U.K. names AWS, Google Cloud, Microsoft and Oracle as first ‘Critical Third Parties’ for finance
The U.K. is activating a new systemic-risk regime for big technology suppliers to finance, after HM Treasury on Friday designated Amazon Web Services, Google Cloud, Microsoft and Oracle as the country’s first Critical Third Parties.
The move means the Bank of England, the Prudential Regulation Authority and the Financial Conduct Authority will begin joint oversight of the four providers on Monday, July 13. The designated legal entities are Amazon Web Services EMEA SARL, Google Cloud EMEA Limited, Microsoft Ireland Operations Ltd. and Oracle Corporation UK Limited, according to an FCA statement.
The designation matters because the firms provide technology services that underpin large parts of the U.K. financial system. Regulators have said that when many banks, insurers and other financial companies depend on the same outside providers, a disruption or failure at one of them can hit multiple firms or markets at the same time, creating a potential financial-stability risk. Ofcom said in 2023 that AWS and Microsoft together accounted for roughly 70% to 80% of the U.K. public cloud infrastructure services market in 2022, illustrating the concentration that has concerned policymakers.

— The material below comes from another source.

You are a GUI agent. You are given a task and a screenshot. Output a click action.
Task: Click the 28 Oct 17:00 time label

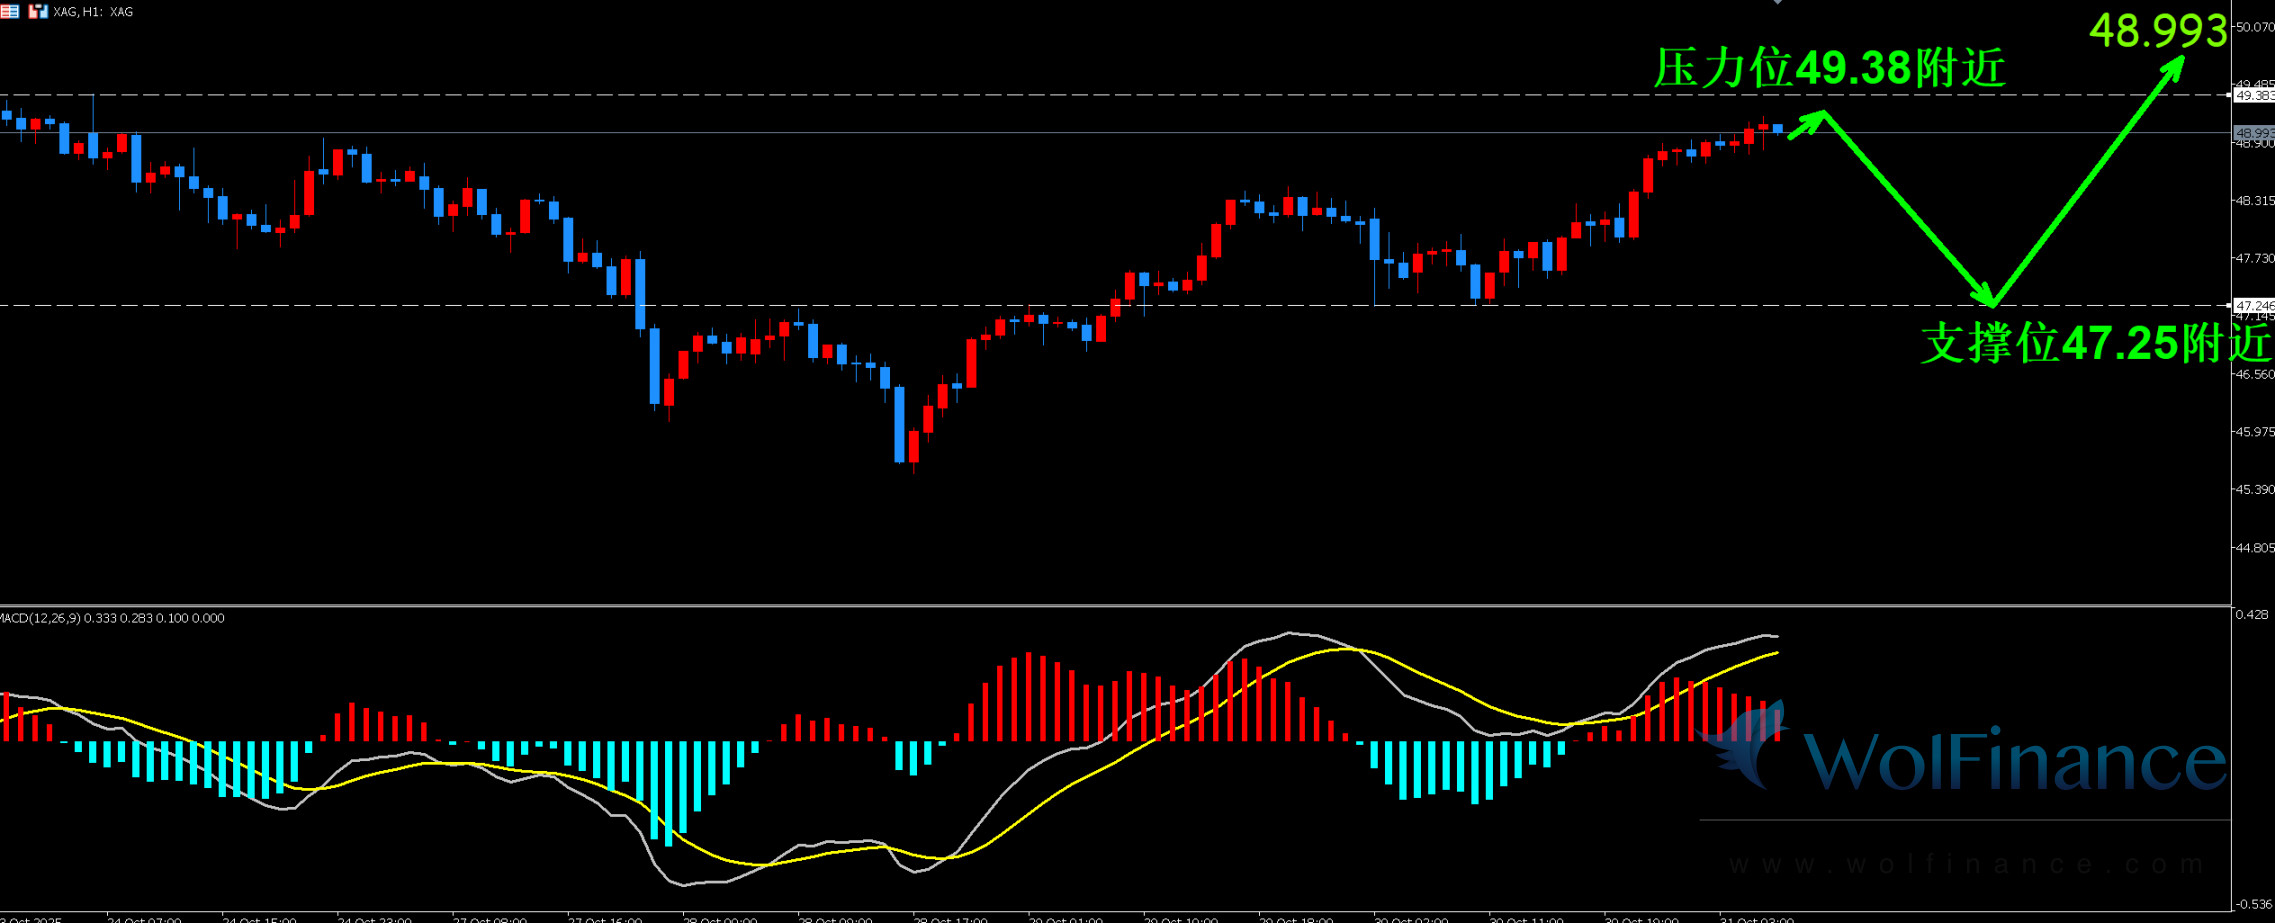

The new regime is narrow in scope. It is aimed at the resilience of critical services those companies provide to U.K. financial firms, not at broadly regulating or authorizing the companies themselves. The FCA said designation is not the same as authorization by financial regulators. Existing outsourcing and operational-resilience rules also remain in place for banks, insurers and other regulated firms, which still carry responsibility for their own third-party risk management, due diligence and contingency planning.
Under the framework, designated Critical Third Parties must identify and manage risks to the critical services they supply to the financial sector, and they must maintain open and timely communication with regulators and client firms, particularly during major incidents. The regime is designed to complement oversight of regulated firms rather than replace it.
This is the first time the Treasury has used its Critical Third Party designation power. The legal basis was created when the Financial Services and Markets Act 2023 amended the Financial Services and Markets Act 2000, giving the Treasury power to designate providers and giving the Bank of England, PRA and FCA authority to oversee them. The regulators published final rules and policy for the regime in November 2024, and those took effect on Jan. 1, 2025, but only apply once the Treasury has designated a provider.
The launch marks a shift in how U.K. authorities address operational concentration risk in finance: not by treating cloud providers like banks, but by directly supervising the resilience of services that have become embedded across the sector.
“As critical third parties become increasingly embedded in the operations of financial institutions, they can introduce new forms of systemic risk,” Sarah Breeden, deputy governor for financial stability at the Bank of England, said in the FCA statement. “Our proportionate approach to overseeing these providers will ensure that these dependencies are managed in a way that safeguards financial stability.”
The Treasury will decide any future designations or de-designations. Regulators said they will periodically review whether designated providers continue to meet the criteria and will assess how well the oversight approach is working as the regime is put into practice.